Kalonymus Kalman Halevi Epstein (רבי קלונימוס קלמן אפשטיין; Nowy Korczyn (Neustadt), Poland, 1751 – Kraków, 1823) was a rabbi, Kabbalist and a leader of the Chassidic movement, known as the Maor Vashamesh (מאור ושמש) after his Hebrew book.

== Biography ==
Born in 1753, Epstein, known as "Kalmish," was the son of Aaron Halevi Epstein. Epstein's early years were lived in abject poverty in Neustadt, Poland, one of 10 children, before his father moved the family to Kraków to seek a better life when Epstein was five years old. In Kraków, he became known as an Illui (young prodigy). As a child, after selling bagels baked in the home of his parents to assist in his family's support, Epstein would sneak into the beth midrash and listen to the Torah sermons given by Krakow scholars, including Yitzchak Halevi, Chief Rabbi of Kraków. One day following one of the sermons, Mordechai Gutgold, one of the wealthiest Jews in Krakow, asked Epstein in jest to repeat the sermon that he had just heard, which he did, word for word. In response, Gutgold agreed to support Epstein and fund his Yeshiva education, provided that his father agreed to the marriage of Epstein and Gutgold's daughter as soon as Epstein reached Bar Mitzvah.

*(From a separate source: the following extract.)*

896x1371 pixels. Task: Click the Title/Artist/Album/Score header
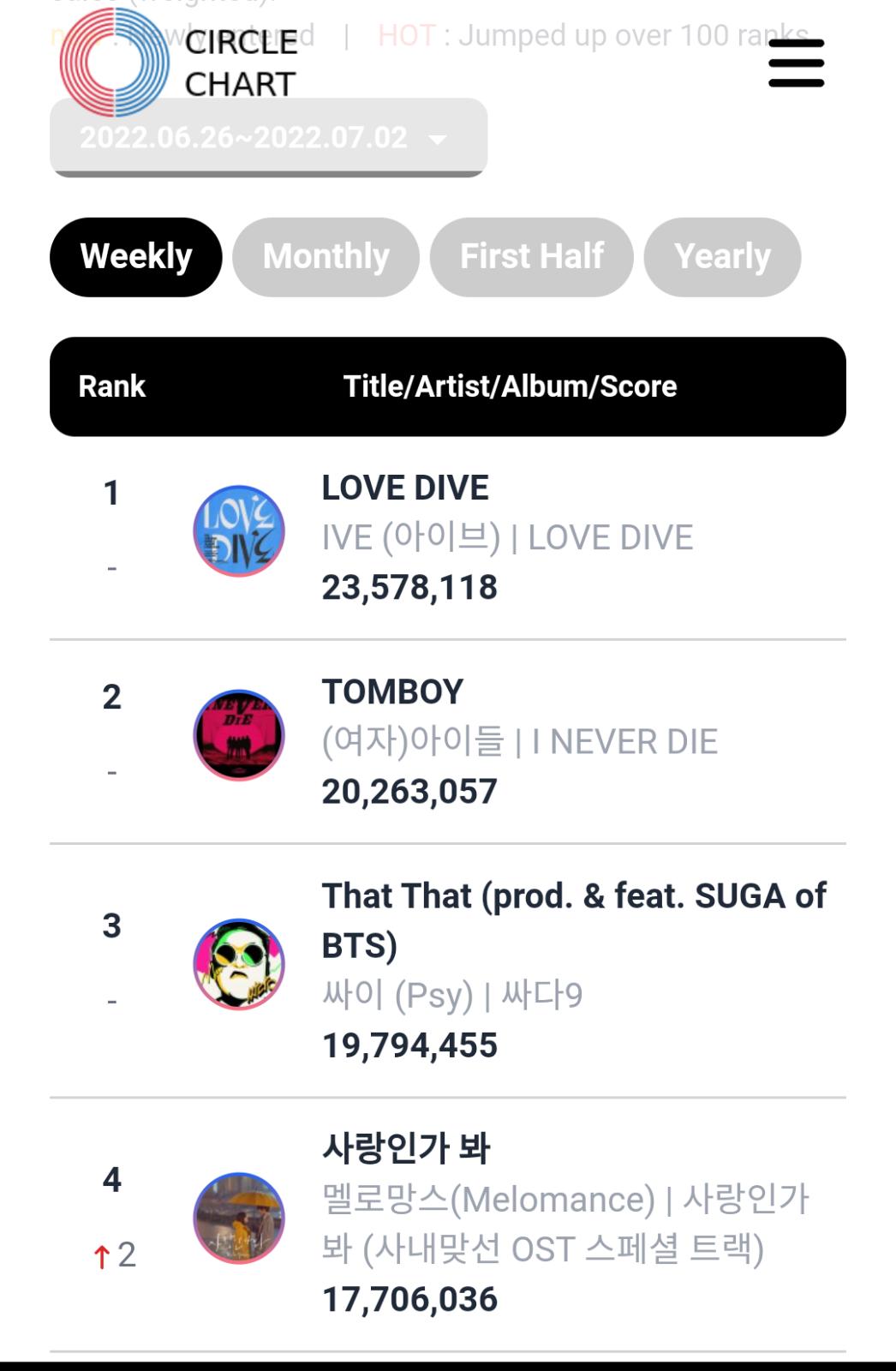pos(511,386)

At the age of 13, Epstein married Gutgold's daughter, Milka Raidel.

After being deeply impressed by the Hassidic leader Elimelech of Lizhensk during his visit to Krakow, Epstein traveled to Lizhensk hoping to study Torah and Chassidut under the direct tutelage of Elimelech, against his father-in-law's wishes but with the support of his wife. Upon Epstein's arrival in Lizhensk, Elimelech sent him to study under Yechiel Michel of Zlotchov. After less than two weeks at Yechiel Michel's home, Epstein returned to Lizhensk with a message from Yechiel Michel to Elimelech that "you will not find others like Kalmish."

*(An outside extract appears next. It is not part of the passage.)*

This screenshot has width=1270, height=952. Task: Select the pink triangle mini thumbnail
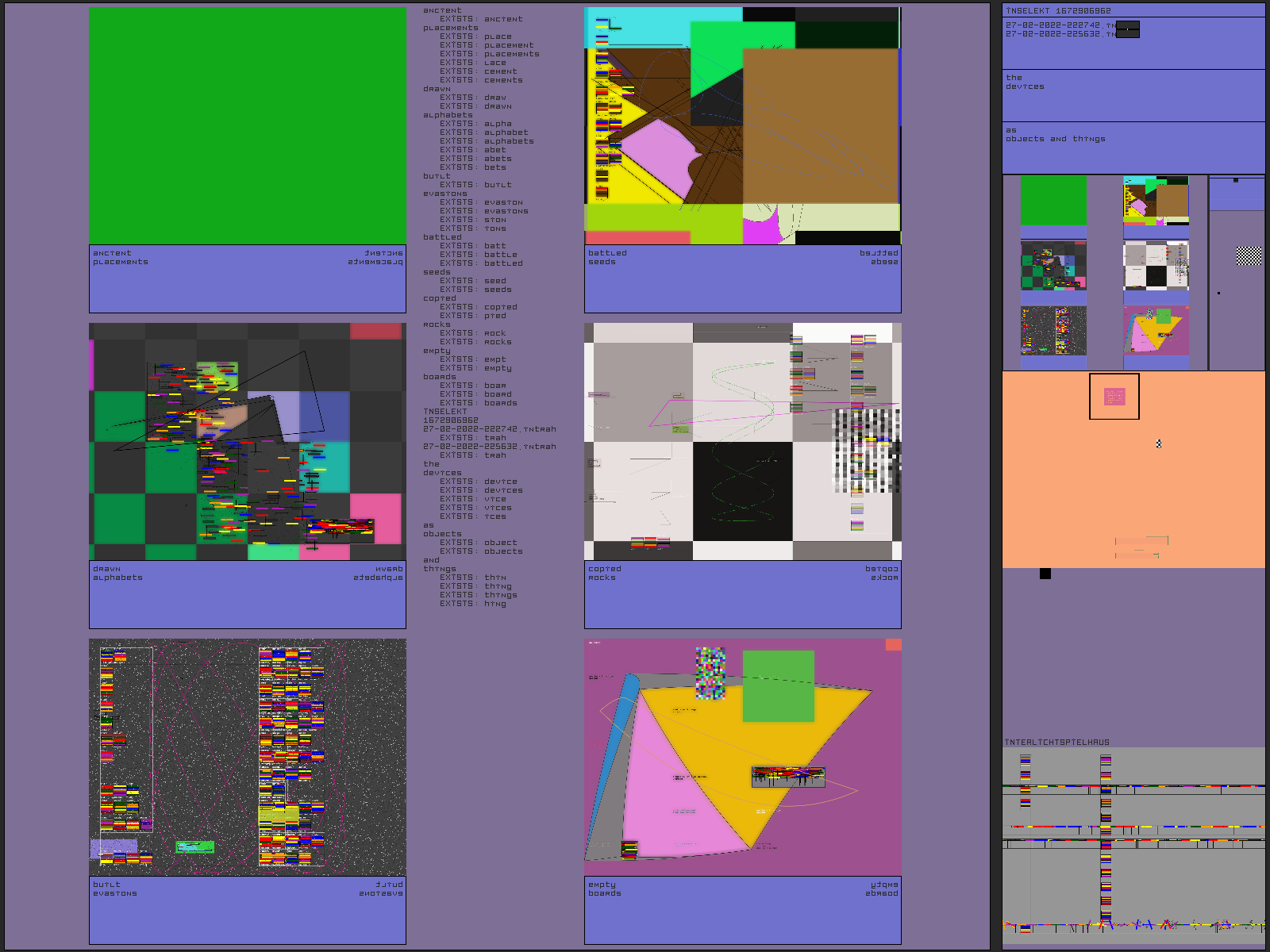pyautogui.click(x=1156, y=331)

Epstein went on to become the most favored of Elimelech's students, also acting as the rabbi's personal "shamash" (assistant). In recognition of Epstein's aptitude, Elimelech sent him, in 1785, to assume the Chassidic leadership of Krakow.

Upon his arrival in Krakow, Epstein was met with great opposition by the misnagdim, opponents of the Chassidic movement, but eventually they came to respect him. His reputation as a holy leader began to grow throughout Western Galicia, and Jews began visiting him over far distances to seek his counsel and guidance and to receive his blessings. Epstein managed to raise the profile of Chassidut throughout Western Galicia, and became a friend of Yitzchak Halevi. During a visit to Lizhensk, Elimelech, who was close to death, requested that Epstein succeed him and assume the mantle of leadership in the city of Lizhensk, which he declined.

Among Epstein's contemporaries as leading students of Elimelech were the Chozeh of Lublin, the Maggid of Kozhnitz, Rebbe Menachem Mendel of Rimanov and the Apta Rebbe. Epstein referred to all of them as "Rebbe," as he called all of the Chassidic leaders of his generation, as a mark of respect.

Toward the end of his life, Epstein instructed his younger son Aharon to gather together all of his writings and sermons, which was later published as the sefer Maor Vashemesh - the title by which he later became known. The kabbalistic commentary of the Maor Vashemesh is still studied by Chassidic and non-Chassidic Jews today, and some Chassidic leaders have referred to the Maor Vashemesh as the "Shulchan Aruch" of Chassidut. Epstein died on the second day of Rosh Chodesh Tamuz in 1825 at the age of 72.

==Family==

Epstein and his wife had two sons and several daughters. His younger son Aharon became the Rebbe of the Krakow community when his father died and became known as "Reb Oron". His older son Yosef Baruch became known as the "Guhter Yid" (the Good Jew) or the "miracle worker of Neustadt." His great-great-grandson was Rabbi Kalonymus Kalman Shapira of Piaseczna.